I'm trying to extract sequences from a database using the following code:

use strict;
use Bio::SearchIO; 
use Bio::DB::Fasta;


my ($file, $id, $start, $end) = ("secondround_merged_expanded.fasta","C7136661:0-107",1,10);
my $db = Bio::DB::Fasta->new($file);
my $seq = $db->seq($id, $start, $end);
print $seq,"\n";

Where the header of the sequence I'm trying to extract is: C7136661:0-107, as in the file:

>C7047455:0-100
TATAATGCGAATATCGACATTCATTTGAACTGTTAAATCGGTAACATAAGCAGCACACCTGGGCAGATAGTAAAGGCATATGATAATAAGCTGGGGGCTA

The code works fine when I switch the header to something more standard (like test). I'm thinking that BioPerl doesn't like the non-standard heading. Any way to fix this so I don't have to recode the FASTA file?


Solution

  • By default, Bio::DB::Fasta will use all non-space characters immediately following the > on the header line to form the key for the sequence. In your case this looks like C7047455:0-100, which is the same as the built-in abbreviation for a subsequence. As documented here, instead of $db->seq($id, $start, $stop) you can use $db->seq("$id:$start-$stop"), so a call to $db->seq('C7136661:0-107') looks like you are asking for $db->seq('C7136661', 0, 107), and that key doesn't exist.

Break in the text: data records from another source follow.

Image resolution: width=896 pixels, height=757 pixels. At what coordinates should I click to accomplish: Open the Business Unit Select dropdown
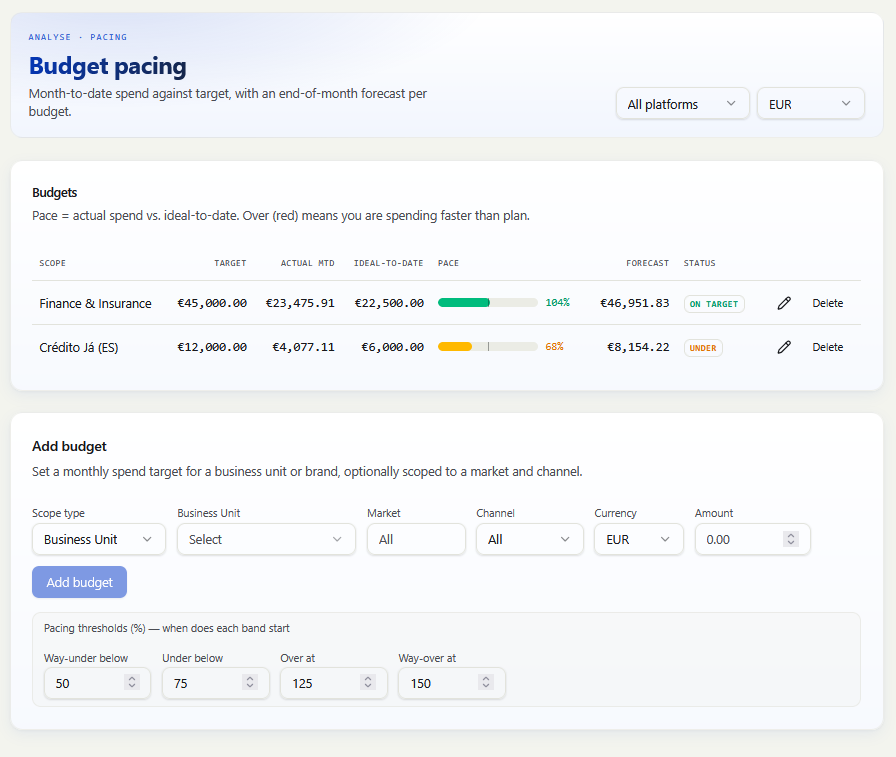(266, 539)
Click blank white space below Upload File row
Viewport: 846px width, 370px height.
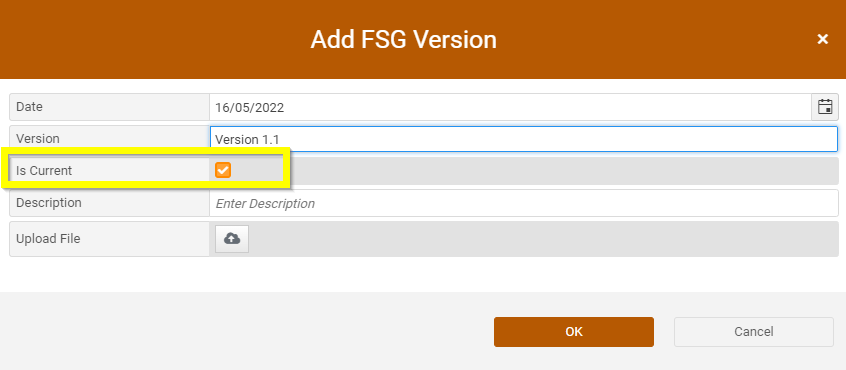pyautogui.click(x=423, y=274)
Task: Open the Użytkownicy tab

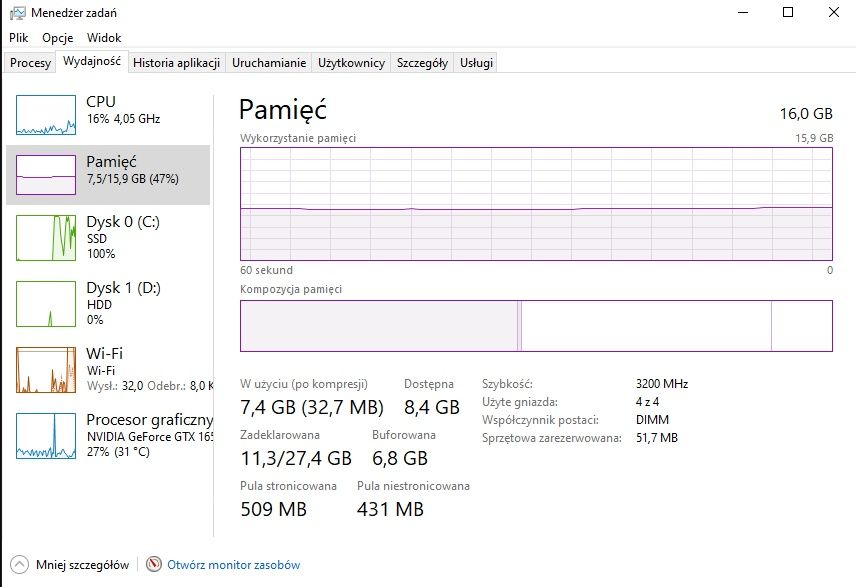Action: [351, 63]
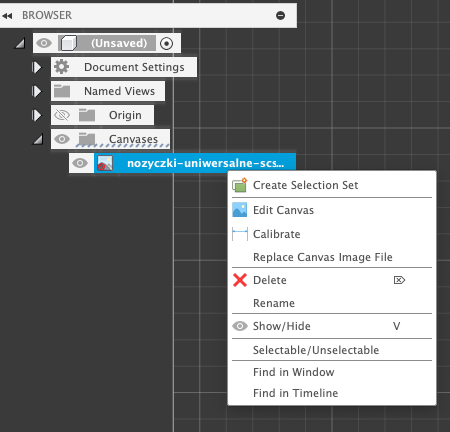The width and height of the screenshot is (450, 432).
Task: Click the Create Selection Set icon
Action: pyautogui.click(x=240, y=185)
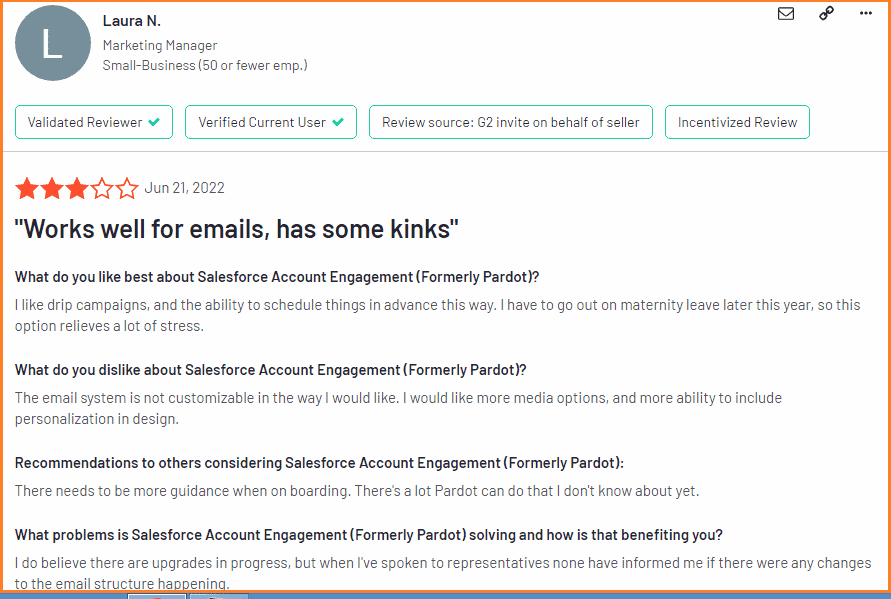The image size is (891, 599).
Task: Click the envelope email icon
Action: pos(786,13)
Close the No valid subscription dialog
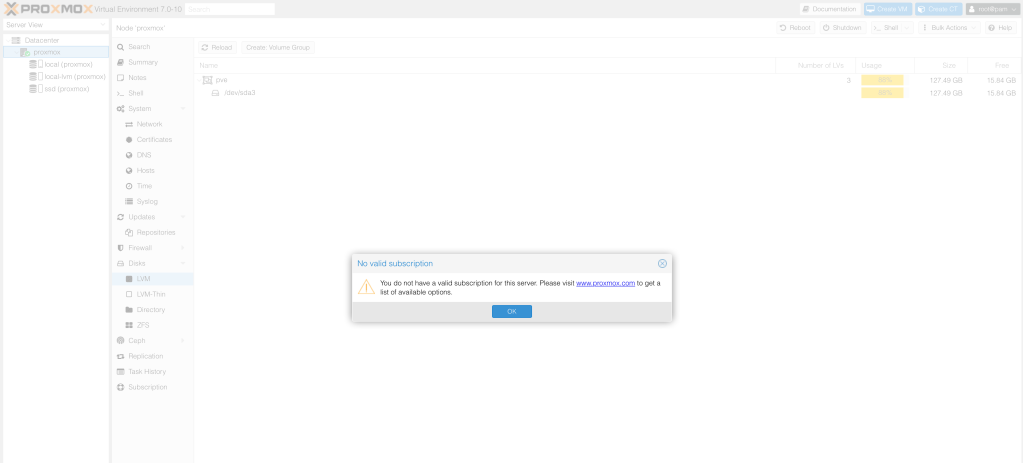Image resolution: width=1023 pixels, height=463 pixels. click(662, 264)
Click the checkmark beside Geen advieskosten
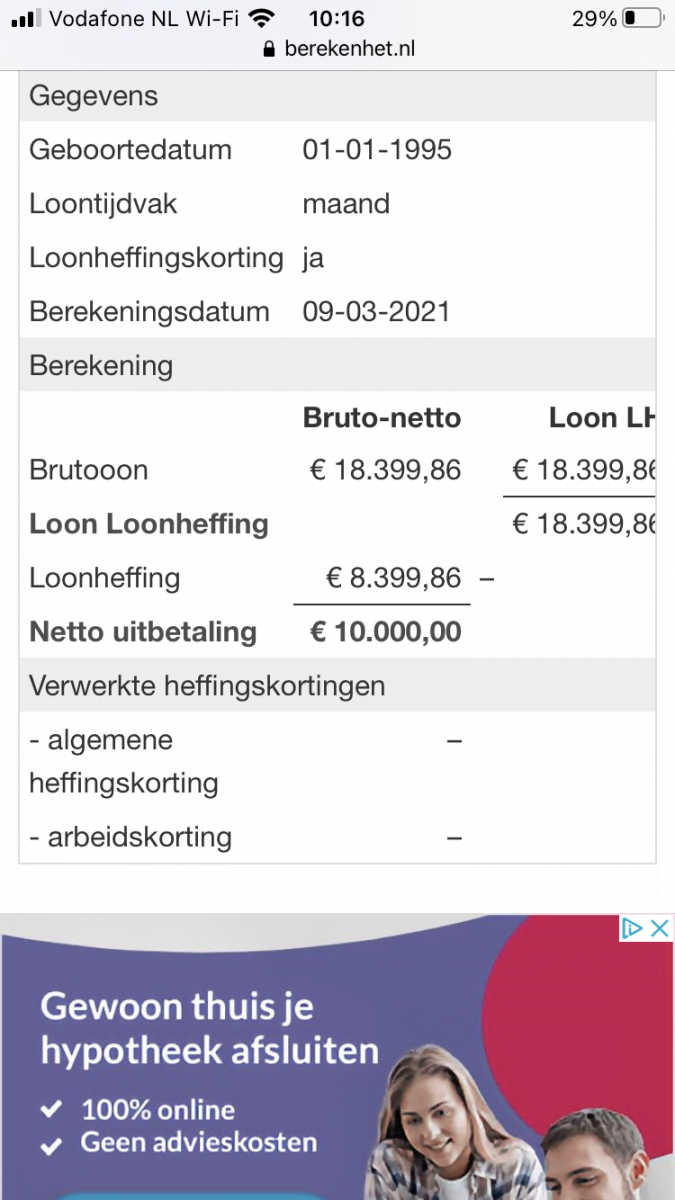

    I have no way of knowing what is in your data, but if it is adequate to use just the first part of the header up to the colon as a key then you can use the -makeid callback to modify the key. Then if you use just C7136661 to retrieve the sequence it will work.

    This code demonstrates. Note that you will probably already have a .index cache file that you must delete before you see any change in behaviour.

    use strict;
    use warnings;
    
    use Bio::DB::Fasta;
    
    my ($file, $id, $start, $end) = qw(
      secondround_merged_expanded.fasta
      C7136661
      1 10
    );
    
    my $db = Bio::DB::Fasta->new($file, -makeid => \&makeid);
    
    sub makeid {
      my ($head) = @_;
      $head =~ /^>([^:]+)/ or die qq(Invalid header "$head");
      $1;
    }
    
    my $seq = $db->seq($id, $start, $end);
    print $seq, "\n";